Con la sentenza del 9.12.2015 n. 24823, la Cassazione a Sezioni Unite si esprime definitivamente sul contraddittorio preventivo, gelando tutte le attese.
In particolare nelle 46 pagine di sentenza gli Ermellini spiegano le ragioni della decisione sulla base della quale hanno concluso che il contraddittorio endoprocedimentale non rappresenti sempre e comunque un obbligo a carico dell’Amministrazione Finanziaria.
La premessa (e anche la conclusione) è che nel nostro ordinamento tributario non esiste un principio generale che prevede l’obbligatorietà per l’Amministrazione di attivare il contraddittorio prima dell’emissione di un atto impositivo, salvo ovviamente i casi in cui la norma lo disponga testualmente.
I giudici di legittimità, con la sentenza in oggetto, hanno preferito una soluzione a doppio binario, distinguendo tra tributi “armonizzati” e “non armonizzati”. Il diritto dell’Unione Europea, infatti, considera l’obbligo di attivazione del contraddittorio endoprocedimentale come un principio immanente all’ordinamento stesso e che trova fondamento nell’art. 41 della Carta di Nizza, facendo salva soltanto la fase delle indagini.
In buona sostanza, il contraddittorio deve essere attivato solo prima dell’emissione dell’atto, essendo l’Amministrazione Finanziaria libera di procedere alla raccolta di informazioni senza informare il contribuente o conoscere il suo punto di vista.
Diversamente, nell’ordinamento nazionale non esiste un principio generalizzato che prevede la formazione del contraddittorio prima che il contribuente sia destinatario di un provvedimento fiscale lesivo dei propri diritti ed interessi.

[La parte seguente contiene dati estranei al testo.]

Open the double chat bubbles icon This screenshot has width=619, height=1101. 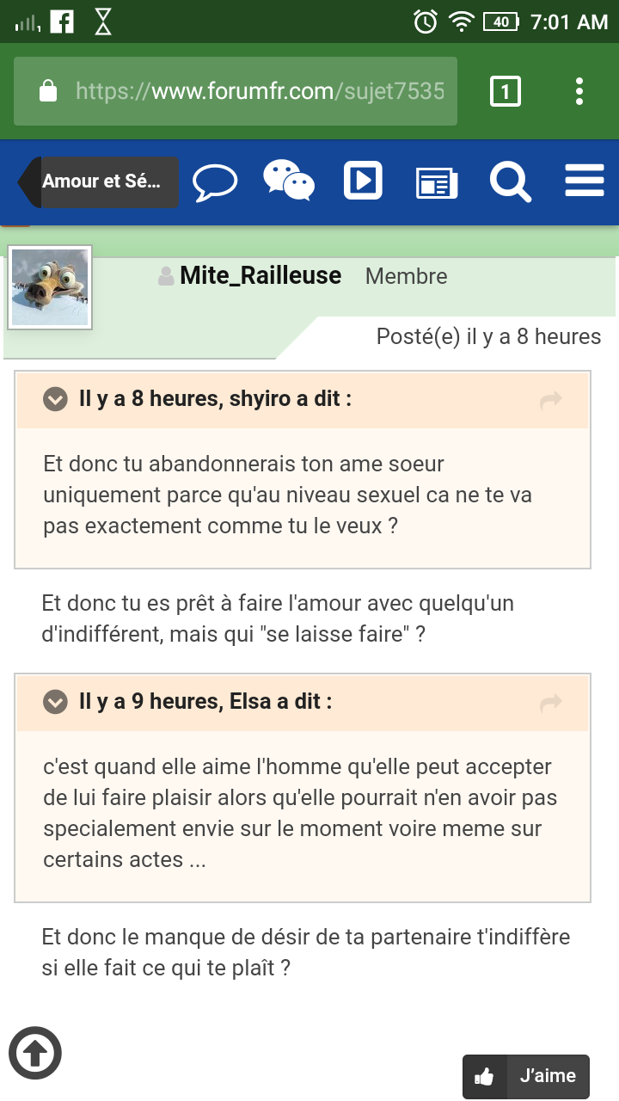pyautogui.click(x=289, y=181)
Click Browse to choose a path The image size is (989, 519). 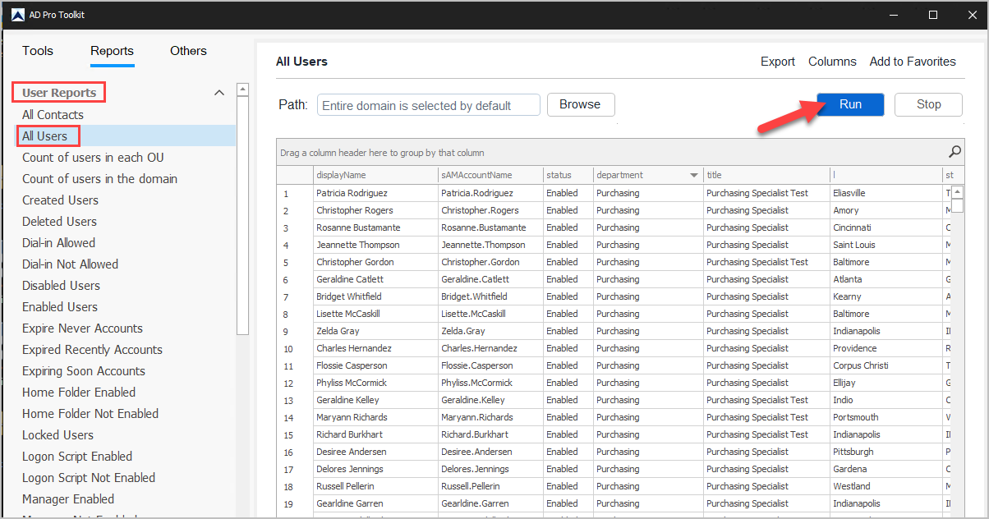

Il principio affermato dalla Cassazione si può quindi sintetizzare come segue: in tema di tributi non armonizzati, l’obbligo per l’Amministrazione di attivare il contraddittorio preventivo, pena l’invalidità dell’atto, sussiste solo nelle ipotesi in cui detto obbligo risulti da precisa disposizione di legge; per i tributi armonizzati, invece, la violazione dell’obbligo del contraddittorio endoprocedimentale comporta in ogni caso l’invalidità dell’atto, purché il contribuente provi in giudizio le concrete ragioni che avrebbe potuto far valere nel caso in cui tale contraddittorio fosse stato tempestivamente attivato.